Beritabaru.co Dapatkan aplikasi di Play Store

 Berita

 Network

 Partner

Kemala | Cerpen: Halim Bahriz
Ilustrasi cerpen: Johnmckieart

Kemala | Cerpen: Halim Bahriz



“Setidaknya, lebih dari lima menit aku menyaksikan Mala, dengan berdebar! la tampak sulit tertidur: kembang-kempis perutnya, caranya memainkan tangan dan meletakan kaki, terlihat ganjil. Aku mulai tidak sanggup mengintip gelagat Mala lebih lama ketika secara tiba-tiba ia berjalan ke arah pintu, kemudian diam dan menjadi siluet di ambang balkon. Berpose persis seekor anjing! Bahkan ia memperdengarkan gonggongan tak bertenaga, tertahan, lengkap dengan gerak-gerik leher, juga kepala, yang bikin bergidik.”

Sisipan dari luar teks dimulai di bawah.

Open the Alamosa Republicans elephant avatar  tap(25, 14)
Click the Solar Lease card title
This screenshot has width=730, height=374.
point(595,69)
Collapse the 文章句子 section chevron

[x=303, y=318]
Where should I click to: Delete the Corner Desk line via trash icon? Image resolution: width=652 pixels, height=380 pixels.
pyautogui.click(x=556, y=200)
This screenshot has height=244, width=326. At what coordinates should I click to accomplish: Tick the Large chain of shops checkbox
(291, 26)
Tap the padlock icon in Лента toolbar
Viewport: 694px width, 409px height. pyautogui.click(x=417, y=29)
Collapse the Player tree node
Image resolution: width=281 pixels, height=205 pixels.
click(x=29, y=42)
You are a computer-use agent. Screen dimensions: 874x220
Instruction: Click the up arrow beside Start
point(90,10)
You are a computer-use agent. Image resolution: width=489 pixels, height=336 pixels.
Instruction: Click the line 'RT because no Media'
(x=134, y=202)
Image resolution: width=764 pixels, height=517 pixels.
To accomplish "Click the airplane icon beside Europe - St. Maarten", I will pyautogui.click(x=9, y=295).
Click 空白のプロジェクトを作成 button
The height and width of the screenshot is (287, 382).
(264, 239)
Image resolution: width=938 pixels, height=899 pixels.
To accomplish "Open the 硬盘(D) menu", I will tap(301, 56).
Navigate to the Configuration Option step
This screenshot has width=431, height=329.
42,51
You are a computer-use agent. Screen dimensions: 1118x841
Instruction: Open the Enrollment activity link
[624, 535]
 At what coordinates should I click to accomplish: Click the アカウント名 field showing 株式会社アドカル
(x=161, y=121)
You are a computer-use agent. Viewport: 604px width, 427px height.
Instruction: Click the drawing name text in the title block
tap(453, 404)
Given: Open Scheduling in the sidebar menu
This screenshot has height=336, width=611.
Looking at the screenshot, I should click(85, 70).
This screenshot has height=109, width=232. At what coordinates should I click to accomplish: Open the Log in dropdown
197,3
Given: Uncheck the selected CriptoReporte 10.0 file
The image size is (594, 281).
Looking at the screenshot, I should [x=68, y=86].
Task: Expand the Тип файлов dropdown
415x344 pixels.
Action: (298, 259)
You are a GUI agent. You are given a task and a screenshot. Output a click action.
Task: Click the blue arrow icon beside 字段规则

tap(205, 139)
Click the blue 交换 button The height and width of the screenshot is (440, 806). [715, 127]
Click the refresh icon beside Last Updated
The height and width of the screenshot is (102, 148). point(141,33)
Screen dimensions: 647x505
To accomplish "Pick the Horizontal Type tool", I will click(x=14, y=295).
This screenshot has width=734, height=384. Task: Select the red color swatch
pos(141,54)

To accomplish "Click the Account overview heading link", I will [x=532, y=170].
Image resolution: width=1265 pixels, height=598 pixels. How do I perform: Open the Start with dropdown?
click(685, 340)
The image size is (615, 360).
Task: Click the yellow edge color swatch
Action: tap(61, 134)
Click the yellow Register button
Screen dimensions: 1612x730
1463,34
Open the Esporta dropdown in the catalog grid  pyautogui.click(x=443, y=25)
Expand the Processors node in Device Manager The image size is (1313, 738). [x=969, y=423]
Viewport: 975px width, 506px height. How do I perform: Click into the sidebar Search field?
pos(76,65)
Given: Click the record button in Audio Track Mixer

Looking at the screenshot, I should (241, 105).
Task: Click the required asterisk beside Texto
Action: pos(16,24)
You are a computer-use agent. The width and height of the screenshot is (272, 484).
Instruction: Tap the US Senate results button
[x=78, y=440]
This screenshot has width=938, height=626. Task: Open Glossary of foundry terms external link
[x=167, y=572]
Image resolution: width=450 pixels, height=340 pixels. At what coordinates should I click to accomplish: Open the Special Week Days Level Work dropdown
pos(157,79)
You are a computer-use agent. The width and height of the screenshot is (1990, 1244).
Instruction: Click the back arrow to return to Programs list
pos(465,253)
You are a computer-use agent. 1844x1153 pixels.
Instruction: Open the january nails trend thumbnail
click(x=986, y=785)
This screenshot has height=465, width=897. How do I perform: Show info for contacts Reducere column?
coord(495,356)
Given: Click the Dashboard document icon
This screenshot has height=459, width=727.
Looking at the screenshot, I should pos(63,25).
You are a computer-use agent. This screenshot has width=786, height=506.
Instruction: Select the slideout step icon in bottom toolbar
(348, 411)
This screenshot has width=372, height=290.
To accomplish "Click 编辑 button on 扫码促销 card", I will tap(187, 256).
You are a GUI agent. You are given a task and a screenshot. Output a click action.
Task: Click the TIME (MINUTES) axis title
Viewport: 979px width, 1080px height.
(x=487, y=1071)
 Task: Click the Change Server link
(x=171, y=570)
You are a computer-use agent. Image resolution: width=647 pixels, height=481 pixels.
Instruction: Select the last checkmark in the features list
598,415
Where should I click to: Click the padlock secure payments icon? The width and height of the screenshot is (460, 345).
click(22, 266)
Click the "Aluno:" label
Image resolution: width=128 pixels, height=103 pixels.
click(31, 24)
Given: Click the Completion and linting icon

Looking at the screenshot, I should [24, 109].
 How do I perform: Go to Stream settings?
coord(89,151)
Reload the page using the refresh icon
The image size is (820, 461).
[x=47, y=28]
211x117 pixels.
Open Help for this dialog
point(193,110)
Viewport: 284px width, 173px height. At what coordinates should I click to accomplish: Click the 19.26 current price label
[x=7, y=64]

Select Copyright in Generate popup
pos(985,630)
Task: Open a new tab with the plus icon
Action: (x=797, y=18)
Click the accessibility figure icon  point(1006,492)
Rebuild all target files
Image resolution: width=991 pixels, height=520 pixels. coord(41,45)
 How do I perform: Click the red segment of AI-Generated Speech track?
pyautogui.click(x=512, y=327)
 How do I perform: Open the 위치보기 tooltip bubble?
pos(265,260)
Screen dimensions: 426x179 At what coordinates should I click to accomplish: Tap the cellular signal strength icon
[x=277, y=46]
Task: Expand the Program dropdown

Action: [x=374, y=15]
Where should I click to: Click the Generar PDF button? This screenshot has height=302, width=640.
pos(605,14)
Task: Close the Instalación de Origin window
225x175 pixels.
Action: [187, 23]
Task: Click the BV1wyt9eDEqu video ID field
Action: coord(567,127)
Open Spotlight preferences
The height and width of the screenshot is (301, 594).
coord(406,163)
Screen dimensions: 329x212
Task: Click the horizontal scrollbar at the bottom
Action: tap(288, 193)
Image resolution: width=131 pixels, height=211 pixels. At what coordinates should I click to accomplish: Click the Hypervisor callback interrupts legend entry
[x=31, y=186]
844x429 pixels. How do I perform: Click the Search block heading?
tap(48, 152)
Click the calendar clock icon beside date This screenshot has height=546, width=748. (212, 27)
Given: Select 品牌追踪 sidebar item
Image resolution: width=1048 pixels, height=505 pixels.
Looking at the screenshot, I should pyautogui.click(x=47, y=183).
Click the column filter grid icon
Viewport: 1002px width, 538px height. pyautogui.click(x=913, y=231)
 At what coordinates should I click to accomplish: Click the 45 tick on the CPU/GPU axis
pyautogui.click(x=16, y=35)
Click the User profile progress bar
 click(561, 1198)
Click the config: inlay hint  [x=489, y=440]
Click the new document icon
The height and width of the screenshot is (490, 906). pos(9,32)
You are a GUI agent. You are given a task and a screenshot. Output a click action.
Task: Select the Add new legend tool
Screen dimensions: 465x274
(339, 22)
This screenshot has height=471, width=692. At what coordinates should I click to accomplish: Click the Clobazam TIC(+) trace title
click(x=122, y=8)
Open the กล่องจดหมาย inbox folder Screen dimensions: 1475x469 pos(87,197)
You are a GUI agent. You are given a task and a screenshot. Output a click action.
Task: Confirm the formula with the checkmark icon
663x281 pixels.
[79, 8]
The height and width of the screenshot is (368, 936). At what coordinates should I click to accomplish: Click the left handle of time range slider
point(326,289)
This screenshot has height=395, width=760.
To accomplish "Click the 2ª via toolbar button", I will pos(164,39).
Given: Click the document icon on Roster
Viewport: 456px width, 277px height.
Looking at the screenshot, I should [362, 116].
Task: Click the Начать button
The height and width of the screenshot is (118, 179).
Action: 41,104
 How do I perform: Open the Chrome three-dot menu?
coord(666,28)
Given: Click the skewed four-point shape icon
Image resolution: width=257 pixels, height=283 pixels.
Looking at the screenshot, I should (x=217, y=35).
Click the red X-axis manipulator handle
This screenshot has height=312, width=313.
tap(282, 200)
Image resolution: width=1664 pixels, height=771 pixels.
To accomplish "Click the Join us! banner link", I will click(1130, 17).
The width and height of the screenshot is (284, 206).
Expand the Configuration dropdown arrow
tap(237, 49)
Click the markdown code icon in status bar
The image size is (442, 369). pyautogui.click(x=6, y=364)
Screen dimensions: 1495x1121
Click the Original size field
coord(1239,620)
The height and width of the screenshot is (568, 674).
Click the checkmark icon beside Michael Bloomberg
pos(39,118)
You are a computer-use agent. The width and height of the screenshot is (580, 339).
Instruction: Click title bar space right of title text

“Kau harus menyaksikannya sendiri,” desak suster Bertha. Tentu saja, aku menolak ajakannya dan memilih segera kembali ke kamar, tapi paranoia antik itu urung menjadi sekadar triller rohani. Hanya berselang kurang dari delapan menit, dua suster lain turut menyaksikan. Kejadian ganjil tersebut pun berakhir sebagai kegawatan misterius, yang pada hari-hari setelahnya, diselidiki secara serius.

Keputusan ini menyebabkan Mala diperlakukan seperti seorang kriminil dengan kejahatan mistik yang dianggap menular. Pagi yang biasanya berisi riang anak-anak, mendadak penuh dengan desas-desus. Para suster membicarakannya, telinga-telinga mengkloningnya, tapi di luar asrama, tak seorang pun mendengar bahwa ada gadis kecil telah kerasukan roh sesosok anjing.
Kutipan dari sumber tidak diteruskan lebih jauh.